Pope County is a county in the U.S. state of Arkansas. As of the 2020 census, the population was 63,381. The county seat is Russellville. The county was formed on November 2, 1829, from a portion of Crawford County and named for John Pope, the third governor of the Arkansas Territory. Pope County was the nineteenth (of seventy-five) county formed. The county's borders changed eighteen times in the 19th century with the creation of new counties and adjustments between counties. The current boundaries were set on 8 March 1877.

Pope County is geographically diverse, with the Arkansas River Valley and its farmlands and towns in the southern portion and the Ozarks covering nearly two-thirds of the county to the north, including a portion of the rugged Boston Mountains, a deeply dissected plateau. Approximately 40% of the county is in the Ozark National Forest.

Pope County is an alcohol prohibition or dry county.

Pope County is part of the Russellville, Arkansas, Micropolitan Statistical Area which encompasses all of Pope and Yell County.

History

Louisiana Purchase and Cherokee Lands
In 1803, Napoleon Bonaparte sold French Louisiana to the United States, including all of Arkansas.  Today, that transaction is known as the Louisiana Purchase.

By 1804, Present Jefferson, with others, looked to the new lands as a refuge for Indian peoples on lands near American settlements, keeping American settlers and Indian societies separate. 

Soon after the Louisiana Purchase, much of the region encompassing future Pope and other counties was designated as lands for the removal of eastern native tribes. In about 1805, Cherokee living in southeast Missouri on the Mississippi River moved to the Arkansas River at the suggestion of Louisiana Territory Governor James Wilkinson. After the New Madrid earthquakes, most of the Cherokee—as many as 2,000 people—who had lived along the St. Francis River relocated to the Arkansas River Valley.

In 1815, the US government established a Cherokee Reservation in the Arkansas district of the Missouri Territory and tried to convince the Cherokee to move there voluntarily. The reservation boundaries extended from north of the Arkansas River to the southern bank of the White River. The Cherokee who moved to this reservation became known as the "Old Settlers" or Western Cherokee.

A village on the Illinois Bayou served as the capitol of the Western Cherokees from 1813 to 1824.

The Treaty of 1817 secured lands in Arkansas for the Western Cherokees north of the Arkansas River between Point Remove and Fort Smith.  Most white settlers moved to new locations south of the river.  By 1820, new Cherokee emigrants from the east had blended with the Old Settlers in a new "colony" with a string of Cherokee villages stretching for over 70 miles above Point Remove. About half of this distance was in the future Pope County. An 1820 description by Territorial Governor James Miller called it a "lovely, rich part of the country."

SUPPLIED DATA
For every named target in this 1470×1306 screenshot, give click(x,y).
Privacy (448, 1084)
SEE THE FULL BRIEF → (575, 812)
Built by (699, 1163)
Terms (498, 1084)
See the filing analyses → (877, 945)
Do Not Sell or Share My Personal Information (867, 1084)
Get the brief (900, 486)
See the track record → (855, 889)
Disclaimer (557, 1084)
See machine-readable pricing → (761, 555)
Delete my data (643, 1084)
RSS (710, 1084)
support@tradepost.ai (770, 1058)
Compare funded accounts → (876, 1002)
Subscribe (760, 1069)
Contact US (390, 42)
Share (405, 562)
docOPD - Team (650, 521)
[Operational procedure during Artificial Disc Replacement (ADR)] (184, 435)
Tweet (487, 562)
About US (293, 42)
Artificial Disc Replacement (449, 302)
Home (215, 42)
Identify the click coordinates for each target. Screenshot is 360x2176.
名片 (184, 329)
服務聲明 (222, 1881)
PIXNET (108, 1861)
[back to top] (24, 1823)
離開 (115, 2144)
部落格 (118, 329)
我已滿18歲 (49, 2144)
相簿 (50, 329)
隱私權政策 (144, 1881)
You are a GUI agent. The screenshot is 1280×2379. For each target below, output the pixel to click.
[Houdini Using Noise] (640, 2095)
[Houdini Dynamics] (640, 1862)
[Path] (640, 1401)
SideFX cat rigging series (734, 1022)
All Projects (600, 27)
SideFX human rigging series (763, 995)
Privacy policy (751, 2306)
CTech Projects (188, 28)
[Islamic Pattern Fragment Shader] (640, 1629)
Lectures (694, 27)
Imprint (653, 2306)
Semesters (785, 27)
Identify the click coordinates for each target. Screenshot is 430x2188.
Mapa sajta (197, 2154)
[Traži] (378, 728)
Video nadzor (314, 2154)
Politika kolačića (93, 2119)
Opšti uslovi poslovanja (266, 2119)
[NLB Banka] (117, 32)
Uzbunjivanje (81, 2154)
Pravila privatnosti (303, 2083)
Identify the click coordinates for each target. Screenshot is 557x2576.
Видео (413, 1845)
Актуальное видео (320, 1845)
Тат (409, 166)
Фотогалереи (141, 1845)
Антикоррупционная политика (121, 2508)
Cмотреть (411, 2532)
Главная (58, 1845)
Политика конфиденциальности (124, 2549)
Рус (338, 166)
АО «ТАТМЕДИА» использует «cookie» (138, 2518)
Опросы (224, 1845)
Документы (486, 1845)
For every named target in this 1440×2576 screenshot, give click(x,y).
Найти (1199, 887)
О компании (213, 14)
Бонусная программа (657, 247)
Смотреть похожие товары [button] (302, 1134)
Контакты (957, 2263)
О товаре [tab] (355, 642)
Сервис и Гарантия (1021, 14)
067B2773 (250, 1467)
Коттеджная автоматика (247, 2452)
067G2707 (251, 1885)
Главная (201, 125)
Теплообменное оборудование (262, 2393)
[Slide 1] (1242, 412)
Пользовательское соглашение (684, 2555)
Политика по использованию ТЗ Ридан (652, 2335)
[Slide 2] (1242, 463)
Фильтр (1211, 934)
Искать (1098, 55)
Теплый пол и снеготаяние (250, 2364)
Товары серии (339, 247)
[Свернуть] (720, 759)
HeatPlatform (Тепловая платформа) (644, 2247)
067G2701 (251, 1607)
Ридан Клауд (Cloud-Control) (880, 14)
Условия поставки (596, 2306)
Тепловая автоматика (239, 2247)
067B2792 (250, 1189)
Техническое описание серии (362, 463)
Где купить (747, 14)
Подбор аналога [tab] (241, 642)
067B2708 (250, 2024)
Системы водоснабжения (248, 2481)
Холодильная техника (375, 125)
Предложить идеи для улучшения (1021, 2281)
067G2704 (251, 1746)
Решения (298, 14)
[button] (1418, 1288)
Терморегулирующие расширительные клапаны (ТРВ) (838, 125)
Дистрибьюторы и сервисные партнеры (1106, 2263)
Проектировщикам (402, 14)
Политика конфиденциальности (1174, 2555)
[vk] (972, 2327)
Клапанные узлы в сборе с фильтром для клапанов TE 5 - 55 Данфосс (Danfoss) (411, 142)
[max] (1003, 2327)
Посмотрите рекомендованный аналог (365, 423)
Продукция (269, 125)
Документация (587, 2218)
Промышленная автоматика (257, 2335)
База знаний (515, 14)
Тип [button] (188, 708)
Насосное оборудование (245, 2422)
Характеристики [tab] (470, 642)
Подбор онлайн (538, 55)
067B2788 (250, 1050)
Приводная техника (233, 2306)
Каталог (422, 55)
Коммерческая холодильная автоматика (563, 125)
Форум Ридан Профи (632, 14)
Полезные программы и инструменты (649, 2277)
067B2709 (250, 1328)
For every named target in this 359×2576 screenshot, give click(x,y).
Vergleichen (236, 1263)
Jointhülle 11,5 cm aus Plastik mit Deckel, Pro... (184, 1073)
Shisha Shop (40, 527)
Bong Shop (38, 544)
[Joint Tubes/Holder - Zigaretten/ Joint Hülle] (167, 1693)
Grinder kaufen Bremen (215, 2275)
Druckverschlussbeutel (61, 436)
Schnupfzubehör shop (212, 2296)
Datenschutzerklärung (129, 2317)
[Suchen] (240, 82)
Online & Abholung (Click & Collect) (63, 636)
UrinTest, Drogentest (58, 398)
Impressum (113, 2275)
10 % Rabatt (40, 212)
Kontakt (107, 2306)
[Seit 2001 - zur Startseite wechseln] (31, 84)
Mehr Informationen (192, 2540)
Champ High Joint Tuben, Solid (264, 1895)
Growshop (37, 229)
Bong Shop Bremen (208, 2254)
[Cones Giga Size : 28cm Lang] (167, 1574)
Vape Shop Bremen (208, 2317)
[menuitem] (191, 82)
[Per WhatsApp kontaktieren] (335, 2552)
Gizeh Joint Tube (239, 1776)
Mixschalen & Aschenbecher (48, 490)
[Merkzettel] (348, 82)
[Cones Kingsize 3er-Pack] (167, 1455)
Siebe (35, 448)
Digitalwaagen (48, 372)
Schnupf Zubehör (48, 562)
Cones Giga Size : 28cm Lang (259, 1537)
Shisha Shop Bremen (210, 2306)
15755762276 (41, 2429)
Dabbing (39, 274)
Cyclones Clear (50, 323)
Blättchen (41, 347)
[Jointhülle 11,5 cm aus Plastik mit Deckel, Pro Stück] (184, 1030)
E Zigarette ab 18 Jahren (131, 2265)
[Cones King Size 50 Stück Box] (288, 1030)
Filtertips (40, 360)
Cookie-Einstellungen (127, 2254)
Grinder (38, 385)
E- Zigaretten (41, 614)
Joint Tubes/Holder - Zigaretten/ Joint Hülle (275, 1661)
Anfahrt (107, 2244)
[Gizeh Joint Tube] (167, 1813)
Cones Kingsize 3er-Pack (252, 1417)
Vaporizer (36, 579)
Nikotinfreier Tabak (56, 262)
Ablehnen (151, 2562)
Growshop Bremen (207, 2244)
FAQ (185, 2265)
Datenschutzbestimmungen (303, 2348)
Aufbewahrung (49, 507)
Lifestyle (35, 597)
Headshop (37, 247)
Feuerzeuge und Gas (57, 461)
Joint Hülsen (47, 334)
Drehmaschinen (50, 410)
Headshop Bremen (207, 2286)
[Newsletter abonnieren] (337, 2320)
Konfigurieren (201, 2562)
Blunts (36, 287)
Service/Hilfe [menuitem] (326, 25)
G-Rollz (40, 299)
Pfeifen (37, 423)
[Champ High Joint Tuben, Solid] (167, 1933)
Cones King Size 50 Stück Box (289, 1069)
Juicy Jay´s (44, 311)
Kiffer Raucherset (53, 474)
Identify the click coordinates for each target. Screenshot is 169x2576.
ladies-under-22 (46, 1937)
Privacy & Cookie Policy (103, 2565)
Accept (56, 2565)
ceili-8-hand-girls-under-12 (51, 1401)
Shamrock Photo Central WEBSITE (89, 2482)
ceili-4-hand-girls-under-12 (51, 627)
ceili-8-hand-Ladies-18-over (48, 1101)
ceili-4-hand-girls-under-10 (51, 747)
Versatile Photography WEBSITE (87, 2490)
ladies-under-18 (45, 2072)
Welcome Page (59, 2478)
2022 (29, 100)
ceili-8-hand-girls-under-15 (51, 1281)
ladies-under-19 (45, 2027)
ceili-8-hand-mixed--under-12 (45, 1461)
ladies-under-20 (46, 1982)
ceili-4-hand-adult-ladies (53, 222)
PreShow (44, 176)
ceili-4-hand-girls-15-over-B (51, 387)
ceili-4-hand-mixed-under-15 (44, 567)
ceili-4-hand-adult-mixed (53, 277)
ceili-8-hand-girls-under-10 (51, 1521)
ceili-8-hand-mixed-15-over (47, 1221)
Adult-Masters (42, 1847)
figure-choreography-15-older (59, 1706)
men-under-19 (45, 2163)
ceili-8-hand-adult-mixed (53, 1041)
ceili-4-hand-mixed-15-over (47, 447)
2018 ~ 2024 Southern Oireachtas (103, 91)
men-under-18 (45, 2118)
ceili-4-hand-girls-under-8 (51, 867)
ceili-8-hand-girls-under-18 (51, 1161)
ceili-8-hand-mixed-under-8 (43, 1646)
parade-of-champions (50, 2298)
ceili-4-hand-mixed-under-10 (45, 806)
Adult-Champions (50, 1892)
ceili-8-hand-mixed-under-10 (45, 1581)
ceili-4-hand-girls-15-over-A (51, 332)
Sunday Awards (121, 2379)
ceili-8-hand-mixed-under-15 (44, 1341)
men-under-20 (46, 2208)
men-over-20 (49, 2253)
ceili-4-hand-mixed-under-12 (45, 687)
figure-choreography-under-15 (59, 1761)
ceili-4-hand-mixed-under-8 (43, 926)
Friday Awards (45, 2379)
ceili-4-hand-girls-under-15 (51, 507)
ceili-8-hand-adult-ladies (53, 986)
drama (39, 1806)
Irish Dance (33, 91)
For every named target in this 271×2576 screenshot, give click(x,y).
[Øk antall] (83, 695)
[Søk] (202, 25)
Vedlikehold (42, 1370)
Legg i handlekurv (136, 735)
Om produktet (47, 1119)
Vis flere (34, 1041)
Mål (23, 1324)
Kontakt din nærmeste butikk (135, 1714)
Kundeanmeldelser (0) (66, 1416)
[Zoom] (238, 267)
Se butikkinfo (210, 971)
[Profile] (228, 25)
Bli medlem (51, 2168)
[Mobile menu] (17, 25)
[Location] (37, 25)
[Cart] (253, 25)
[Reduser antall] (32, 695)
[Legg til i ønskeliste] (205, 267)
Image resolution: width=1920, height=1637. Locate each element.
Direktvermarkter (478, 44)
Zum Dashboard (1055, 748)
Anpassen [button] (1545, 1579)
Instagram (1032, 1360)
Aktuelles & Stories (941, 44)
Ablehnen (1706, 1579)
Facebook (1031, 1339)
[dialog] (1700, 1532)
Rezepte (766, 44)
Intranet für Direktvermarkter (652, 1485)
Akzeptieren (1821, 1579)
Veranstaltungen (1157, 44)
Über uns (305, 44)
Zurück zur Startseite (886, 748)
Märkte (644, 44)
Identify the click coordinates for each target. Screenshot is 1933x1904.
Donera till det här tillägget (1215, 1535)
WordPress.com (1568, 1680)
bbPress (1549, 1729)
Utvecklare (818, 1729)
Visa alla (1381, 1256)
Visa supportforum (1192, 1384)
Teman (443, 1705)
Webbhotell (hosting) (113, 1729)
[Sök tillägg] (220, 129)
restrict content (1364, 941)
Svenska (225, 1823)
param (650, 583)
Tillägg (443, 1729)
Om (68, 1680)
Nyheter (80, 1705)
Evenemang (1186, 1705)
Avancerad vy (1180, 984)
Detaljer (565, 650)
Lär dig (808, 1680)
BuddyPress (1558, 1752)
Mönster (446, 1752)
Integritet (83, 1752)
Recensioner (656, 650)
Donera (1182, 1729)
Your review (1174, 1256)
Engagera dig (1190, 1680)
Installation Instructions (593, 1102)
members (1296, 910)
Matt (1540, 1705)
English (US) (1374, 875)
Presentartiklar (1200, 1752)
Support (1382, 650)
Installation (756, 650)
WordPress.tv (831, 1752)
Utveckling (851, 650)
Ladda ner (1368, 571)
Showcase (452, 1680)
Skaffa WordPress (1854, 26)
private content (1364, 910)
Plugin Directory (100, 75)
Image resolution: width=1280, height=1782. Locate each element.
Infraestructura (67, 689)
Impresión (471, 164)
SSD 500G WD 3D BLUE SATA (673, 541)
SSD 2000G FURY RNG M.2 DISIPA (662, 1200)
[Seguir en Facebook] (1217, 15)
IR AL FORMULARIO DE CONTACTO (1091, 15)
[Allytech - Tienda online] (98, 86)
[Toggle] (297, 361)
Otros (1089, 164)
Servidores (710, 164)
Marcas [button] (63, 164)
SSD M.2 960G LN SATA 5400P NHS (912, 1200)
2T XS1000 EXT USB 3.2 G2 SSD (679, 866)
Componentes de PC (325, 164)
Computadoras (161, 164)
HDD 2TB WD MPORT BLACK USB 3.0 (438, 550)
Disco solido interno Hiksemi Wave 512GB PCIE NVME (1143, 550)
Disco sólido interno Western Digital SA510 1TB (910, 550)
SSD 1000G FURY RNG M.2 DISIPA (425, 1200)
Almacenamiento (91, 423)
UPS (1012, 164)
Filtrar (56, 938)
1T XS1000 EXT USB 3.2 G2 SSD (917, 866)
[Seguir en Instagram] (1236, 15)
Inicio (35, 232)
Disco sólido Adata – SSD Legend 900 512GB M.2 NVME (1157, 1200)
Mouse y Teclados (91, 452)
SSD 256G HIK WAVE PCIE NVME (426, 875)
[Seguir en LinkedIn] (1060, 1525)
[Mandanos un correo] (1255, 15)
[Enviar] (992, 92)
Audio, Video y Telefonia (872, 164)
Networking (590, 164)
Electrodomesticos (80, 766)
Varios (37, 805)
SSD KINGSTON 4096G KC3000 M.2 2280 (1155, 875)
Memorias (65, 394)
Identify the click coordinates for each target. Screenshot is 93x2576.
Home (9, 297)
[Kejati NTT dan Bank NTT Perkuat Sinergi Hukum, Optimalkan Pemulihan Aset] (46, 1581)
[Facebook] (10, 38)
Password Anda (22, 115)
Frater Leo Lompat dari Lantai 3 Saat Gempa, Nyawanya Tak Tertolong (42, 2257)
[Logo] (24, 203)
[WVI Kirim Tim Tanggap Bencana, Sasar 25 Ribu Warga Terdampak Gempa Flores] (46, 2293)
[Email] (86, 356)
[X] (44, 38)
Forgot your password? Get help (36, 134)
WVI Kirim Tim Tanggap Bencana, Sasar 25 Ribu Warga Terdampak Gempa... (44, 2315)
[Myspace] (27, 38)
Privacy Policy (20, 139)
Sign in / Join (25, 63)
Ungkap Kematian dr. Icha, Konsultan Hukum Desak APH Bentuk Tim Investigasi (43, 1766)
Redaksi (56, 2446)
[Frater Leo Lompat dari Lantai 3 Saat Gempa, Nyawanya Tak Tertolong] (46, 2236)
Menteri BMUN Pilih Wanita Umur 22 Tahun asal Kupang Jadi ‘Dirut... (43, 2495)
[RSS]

WHAT TO WORK ON
- a) Using the passage on Pope County, answer these:
(i) On what date were the county's current boundaries set?
(ii) About what share of the county lies in the Ozark National Forest?
(iii) What served as the capitol of the Western Cherokees from 1813 to 1824?
- b) From the entries, pull out the lines starting at the one containing "ceili-4-hand-girls-under-8 (51, 867)" and ending at the one containing "ceili-4-hand-mixed-under-12 (45, 687)", both included, and reproduce them without any change.

TASK SOLUTIONS
- a)
(i) 8 March 1877
(ii) Approximately 40%
(iii) A village on the Illinois Bayou

- b)
ceili-4-hand-girls-under-8 (51, 867)
ceili-8-hand-girls-under-18 (51, 1161)
ceili-8-hand-mixed-under-8 (43, 1646)
parade-of-champions (50, 2298)
ceili-4-hand-mixed-under-10 (45, 806)
Adult-Champions (50, 1892)
ceili-8-hand-mixed-under-10 (45, 1581)
ceili-4-hand-girls-15-over-A (51, 332)
Sunday Awards (121, 2379)
ceili-8-hand-mixed-under-15 (44, 1341)
men-under-20 (46, 2208)
men-over-20 (49, 2253)
ceili-4-hand-mixed-under-12 (45, 687)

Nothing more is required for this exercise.